Habit

Book Habit

The 95% of Behavior Marketers Ignore

FT Press,


Recommendation

If you want to read a new, refreshing marketing book, look no further. Consumer behavior expert Neale Martin has produced an entertaining, informative explanation of how the conscious and subconscious minds work together in the context of sales and marketing. He has put in years of extensive groundwork updating the principles of marketing to reflect new findings in cognitive psychology and neuroscience that say much of the way people act is governed by unconscious habits. In the process of explaining the brain’s biological miracle, he also teaches readers why some products fail and what marketers must understand to improve their odds. BooksInShort thinks this intellectually invigorating book is a real keeper, especially for marketers who want to learn how each customer’s two minds (unconscious and subconscious) work together.

Take-Aways

  • The human mind simultaneously works in the conscious and subconscious modes, also known as the “executive” and “habitual” levels.
  • The habitual mind controls about 95% of human behavior.
  • It resides in the brain’s limbic or “dinosaur” system.
  • In the real world, habit, not rational thought, dominates buying decisions.
  • People do the same things daily 45% of the time, often while thinking of something else.
  • The habitual mind learns through repetition and reward, and works automatically.
  • Try to keep your customers by becoming routine to them.
  • Customers are satisfied when they experience a product or service that exceeds their expectations, but even that does not make them loyal. Repeat buying is a habit.
  • Marketers can create habit-forming behavior by making a product’s design intuitive.
  • To automate repeat buying, emphasize your brand name and build customers’ trust in it.
 

Summary

The Habitual Mind

The unconscious mind determines 95% of human behavior – a fact that traditional marketing theory overlooks. Instead, traditional theory posits that customers know what they are doing and why. This fallacy has dominated marketing theory for 50 years, but new discoveries in cognitive psychology and neuroscience prove the need for a fresh approach.

“The habitual mind makes us consciously different.”

Humans evolved using their conscious and subconscious minds to make decisions at different levels. When people make conscious, self-aware decisions, they are using the “executive mind.” When people make subconscious decisions, they are using the “habitual mind,” which is housed in a separate part of the brain. The habitual mind works with the executive mind, not against it. The interaction of the two minds goes largely unnoticed, but a research study found that people carry out the same actions every day 45% of the time, usually while thinking about other things.

“Marketing’s greatest success can be directly linked to aligning products and services with the habitual mind, whether on purpose or not.”

Marketing strategy has never drawn upon the power of habit. That may explain why some 80% of new products either don’t meet their sales goals or fail completely. When an item is introduced, consumers have to learn about it. To succeed it must link up with an idea that already exists in the customer’s subconscious. Ads and product placement alone cannot shape this mental process.

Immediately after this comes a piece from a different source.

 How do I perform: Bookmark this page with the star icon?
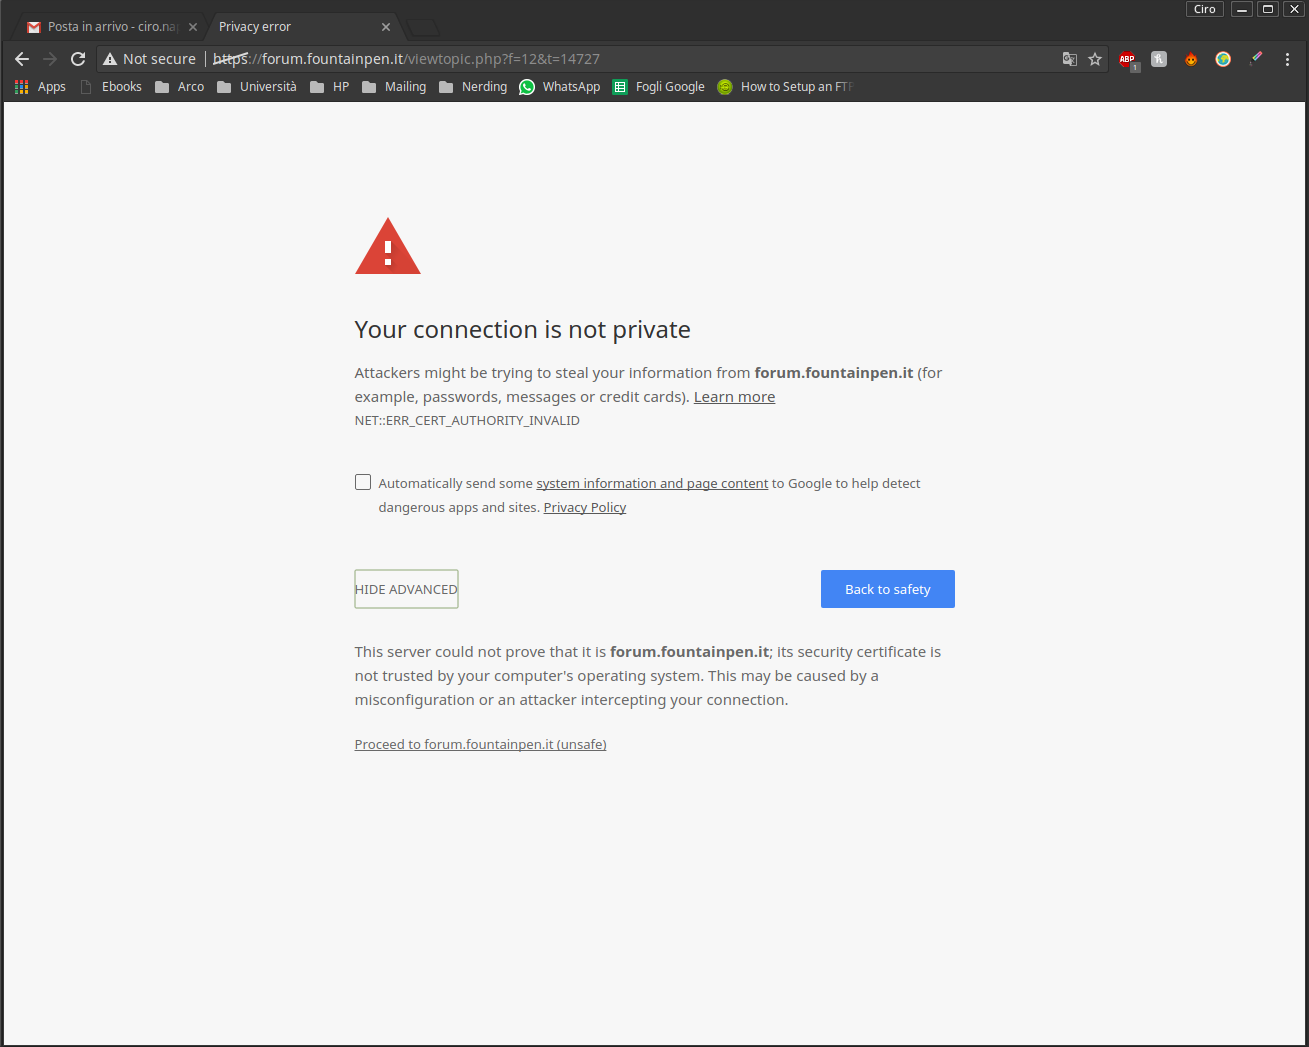pyautogui.click(x=1095, y=59)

“All that we are, all that we think and imagine, and all that we do emerges from this ungainly arrangement of neurons packed densely inside our skulls.”

Marketers don’t recognize that the subconscious mind controls the executive mind’s decision making. Take high customer turnover, another habit-driven phenomenon. Many companies lose 20% of their customers yearly and half after five years. Surprisingly, 85% of departing clients said they were satisfied, but they left anyway. Studies find that “satisfaction explains only 8% of repurchase.” Monthly, 1%–2% of cell phone customers leave their providers. This “churn” costs the industry $9 billion annually. Companies have tried customer loyalty programs to combat turnover, but they’re so common that they don’t generate long-term benefits.

“For all its remarkable abilities, the executive mind has the limitation of being able to consciously focus on only one thing at a time.”

To maintain customer relationships, feed the habitual mind, not the executive mind. Actually, you do not want customers to think about you. You want them to repurchase your product automatically. If they think about you, they can think about your competitors, too.

Most product failures happen when product developers’ executive minds overdesign ordinary processes or products, and make them too complex for the average person. The cell phone shows how handset and accessory manufacturers, wireless providers and software engineers each injected their designs into a single device that was supposed to be customer-friendly, but is not. Problems emanate from designs that do not revolve around a tool’s intended functions.

A Look at the Brain

The human brain is a three-pound mass of about 100 million neurons, “each making an average 10,000 connections with other neurons.” This makes the brain one of the most complex creations in the universe. The brain has three areas: the “hindbrain, the limbic system and the cerebral cortex.” The hindbrain’s structures – the pons, medulla oblongata and cerebellum – are the oldest parts of the brain. They evolved over the past 200 million years, and are known collectively as “the dinosaur brain.” They handle “automatic and integrative” procedures. The emotional, habitual mind resides in the limbic system. Habit memory is created as neural circuits strengthen over time in the basal ganglia. Conscious memories reside in the hippocampus, while other types of memories are stored in other areas.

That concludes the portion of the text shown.